Test synthesis is the process of automatically generating realistic test samples from your knowledge graph. The synthesizer combines your structured knowledge with diverse personas to create comprehensive test suites that cover different query types, complexity levels, and user perspectives.

Each generated sample includes a question, reference answer, relevant contexts, and metadata about how it was created.

Quick Start

The synthesize function orchestrates the entire generation process:

import {
  synthesize,
  createSynthesizer,
  generatePersonas,
} from '@open-evals/generator'
import { openai } from '@ai-sdk/openai'

const testDataset = await synthesize({
  graph: knowledgeGraph, // Your domain knowledge
  synthesizers: [
    // What to generate
    [createSynthesizer(llm, 'single-hop-specific'), 1],
  ],
  personas, // Who asks the questions
  count: 10, // Number of samples
})

Each sample is a complete test case ready for evaluation:

{
  query: "What are TypeScript's primitive types?",
  reference: "TypeScript has several primitive types: string, number, boolean...",
  retrievedContexts: [
    "TypeScript provides several primitive types including...",
    "The basic types in TypeScript are..."
  ],
  metadata: {
    persona: "Junior Developer",
    queryType: "specific",
    queryLength: "medium",
    queryStyle: "conversational"
  }
}

Key Concepts

Personas

Personas represent different types of users asking questions.

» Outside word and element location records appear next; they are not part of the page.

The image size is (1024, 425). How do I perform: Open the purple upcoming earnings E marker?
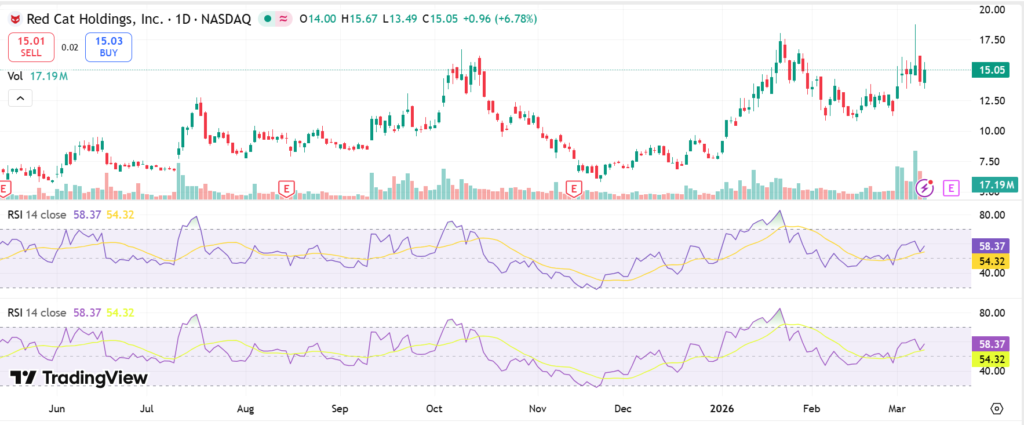pos(951,187)
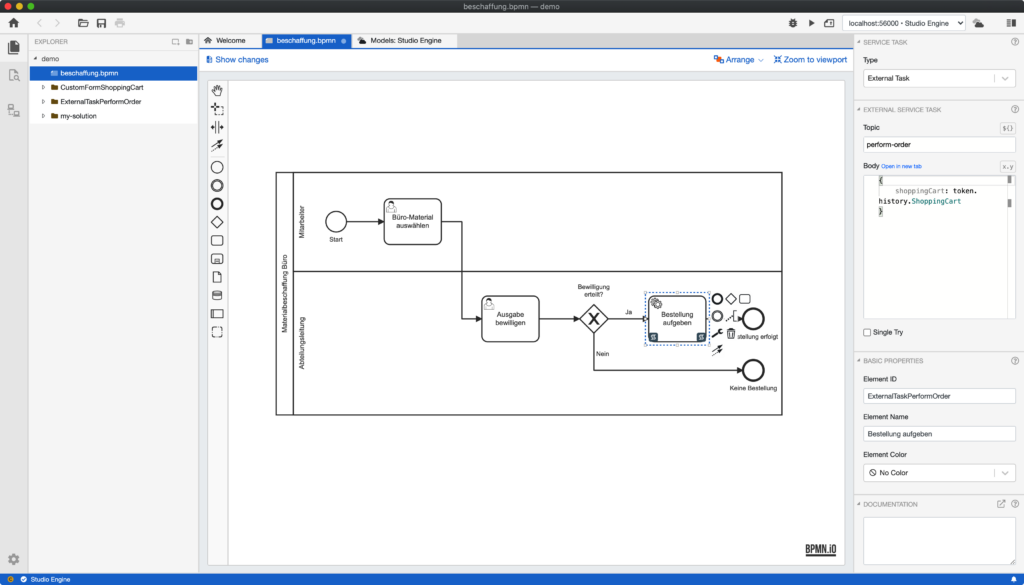
Task: Collapse the External Service Task section
Action: tap(859, 110)
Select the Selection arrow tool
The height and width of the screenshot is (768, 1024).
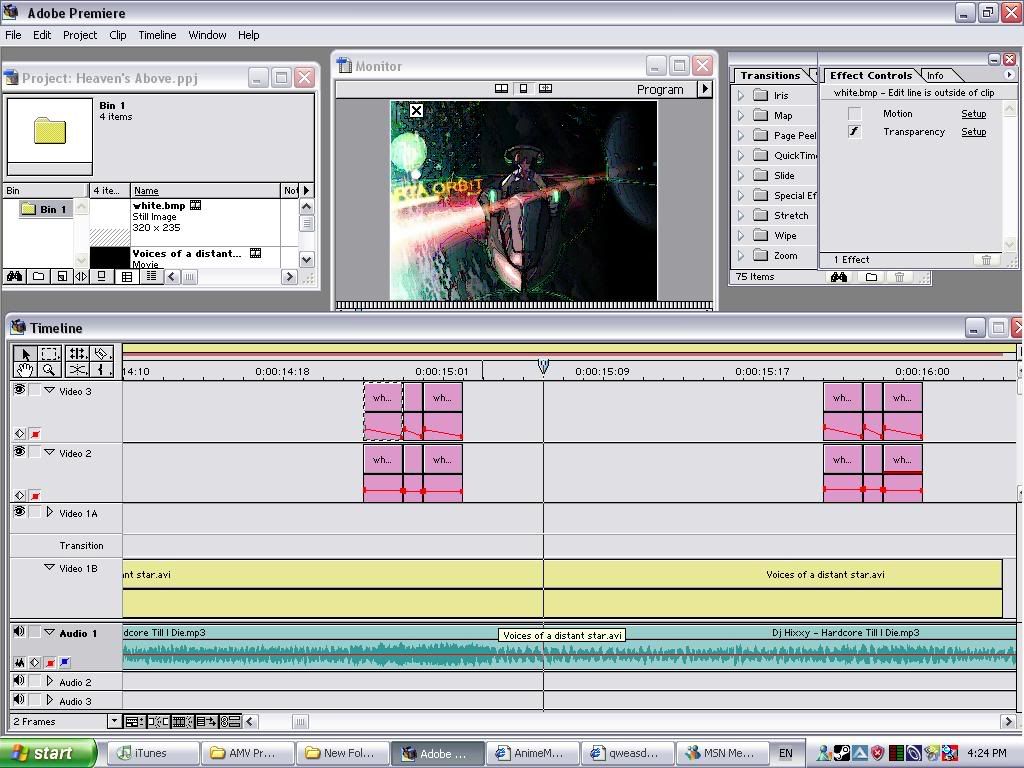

They ensure your test data covers diverse perspectives, from beginners to experts, across different use cases and communication styles.

Query Types

Different synthesizers generate different types of questions. The term "hop" refers to retrieving from a distinct node (chunk) in your knowledge graph:

Single-Hop Specific - Questions answerable from one context chunk. Great for testing basic retrieval and factual accuracy.
Multi-Hop Abstract - Conceptual questions requiring information from 2-3+ different chunks to answer. Each "hop" retrieves from a different part of your knowledge graph. Tests retrieval breadth, information synthesis, and understanding of relationships between concepts.
Multi-Hop Specific - Questions with specific requirements, where each requirement needs information from different chunks. The most challenging type because missing even one chunk makes the answer incomplete. Tests comprehensive retrieval and precise detail extraction.